Wednesday, December 14, 2011

Ghost of Christmas Past...


Home 1962  - well I don't know about you, but this is how I'm planning to look on Christmas Morning .. pretty...vacant...

December 1960 Home Journal - more vacant bauble gazing!

And here is Susan Friend's editor’s note from Australian Home Journal, December 1959. Warning...sickeningly patronising!

“Hullo there!
Christmas parties right ahead – New Year celebrations after that! Lots of fun for everyone- and hope for you in particular you hope!

Of course. And you’ll get off to a flying start if you put into practice the beauty lore we've nattered about so often in these pages. Lipstick for instance – the biggest morale builder in any woman’s  make-up purse. Yet if we only use it to add colour to the lips, we aren’t making it work for us half as well as it can, according to experts like Max Factor.
What else can it do, then? Plenty. For a start, it can change the expression of your whole face – lift the corners of your mouth to give you a happy expression, or vice versa.
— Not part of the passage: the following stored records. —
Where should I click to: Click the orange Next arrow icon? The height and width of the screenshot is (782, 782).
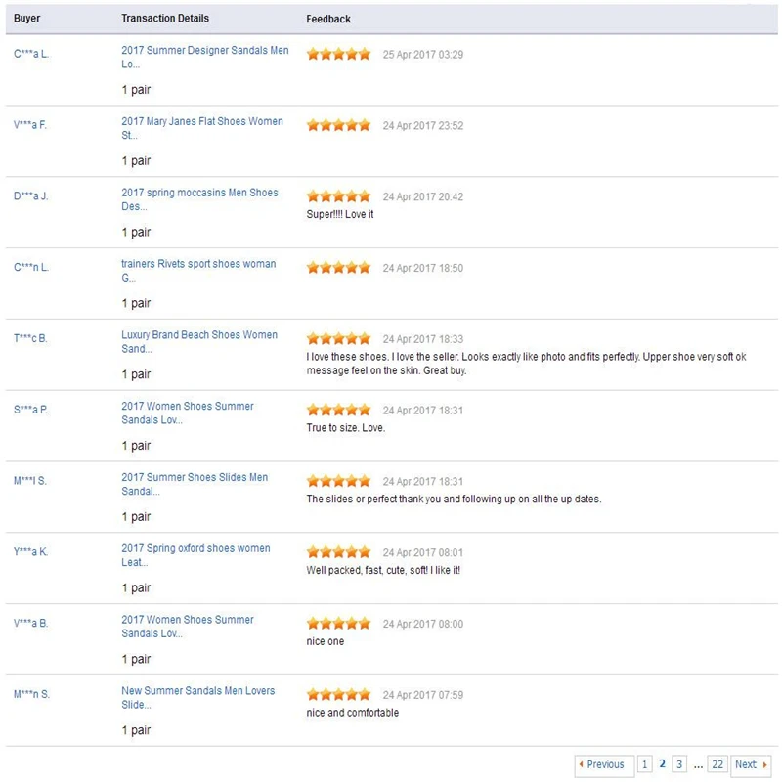tap(764, 764)
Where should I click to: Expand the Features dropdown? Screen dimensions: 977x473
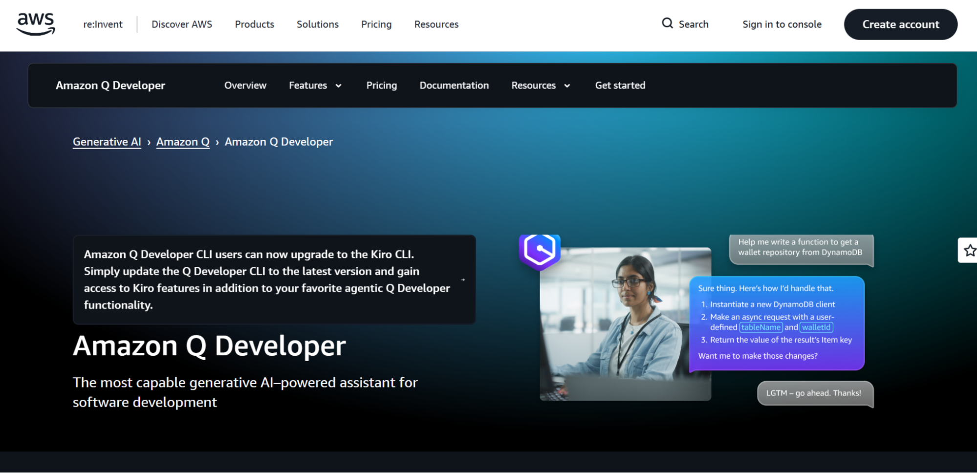point(315,85)

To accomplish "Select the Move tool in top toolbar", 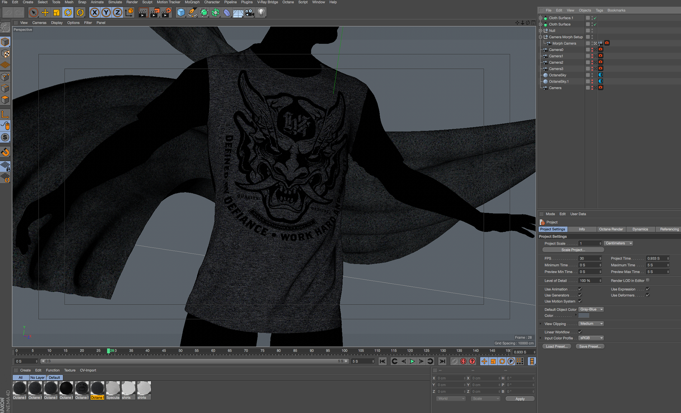I will click(45, 13).
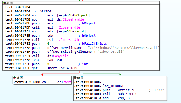Set node color for the exit call block

pyautogui.click(x=15, y=78)
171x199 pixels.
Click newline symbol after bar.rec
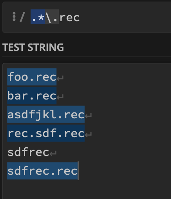pyautogui.click(x=60, y=97)
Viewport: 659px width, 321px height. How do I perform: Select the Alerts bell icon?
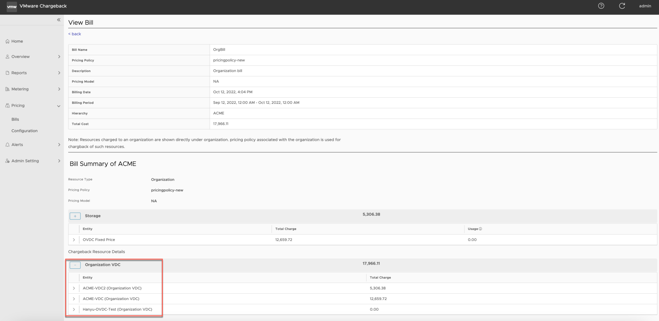(7, 144)
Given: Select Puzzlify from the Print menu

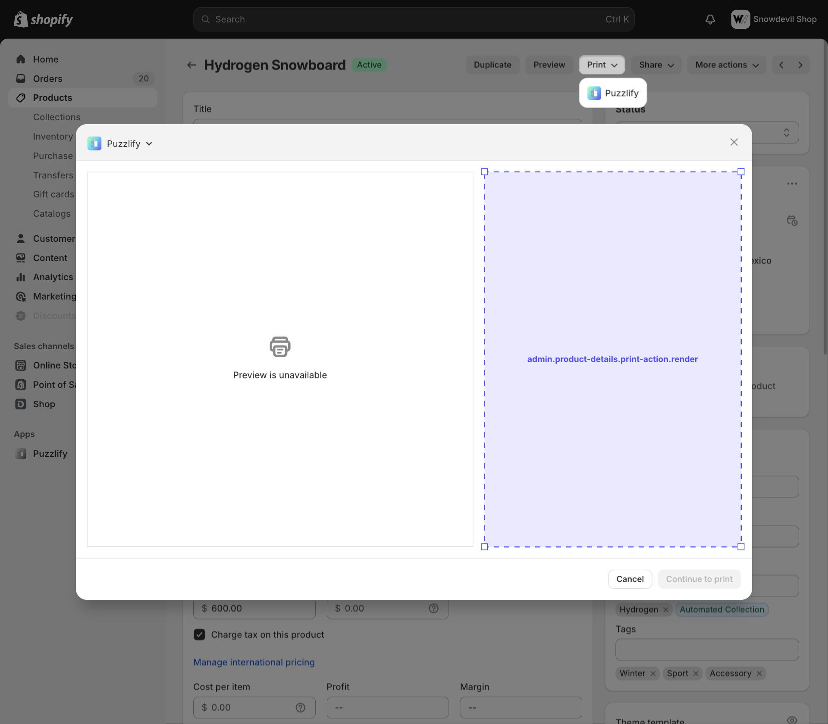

If your hair is puffed out in a bouffant style for “after five” bright lipstick will “balance” it better than pale pastel tones. "
So let me see....bright lipstick with the corners of the mouth painted "up" for happy expression and bouffant hair.... Voila!

PERFECT! Balance.
Enough! I had to stop before my brain became marshmallow. Susan goes goes on to suggest covering everything in your house with lemon juice and sprinkling it with sugar for a frosty look. Mmm.Lovely!
These old magazines are interesting to flick through but after a while of inhaling the musty smell and absorbing the misogynist guff I feel a bit queasy.  And don’t start me on the problem pages where every woman is pretty much told to put up and shut up in regard to men and to “think yourself damn lucky to have a husband”. The English home magazine has a regular page of  “Lady Barnett's guide for Brides” in it as well.... which is funny – because we’re not in 1962!
A friend of mine did his PHD in how the White Australia policy was  presented as propaganda in woman’s magazines throughout the 1950's. Worth thinking about if you're thumbing through the pages of an old Home Journal...




 


2 comments:

  1. This made me laugh. A lot. Thank you.

    ReplyDelete
  2. Great post. One thing I noted from this is that the women are portrayed as being "PERFECT" without a hair out of place. Oh that it were that simple.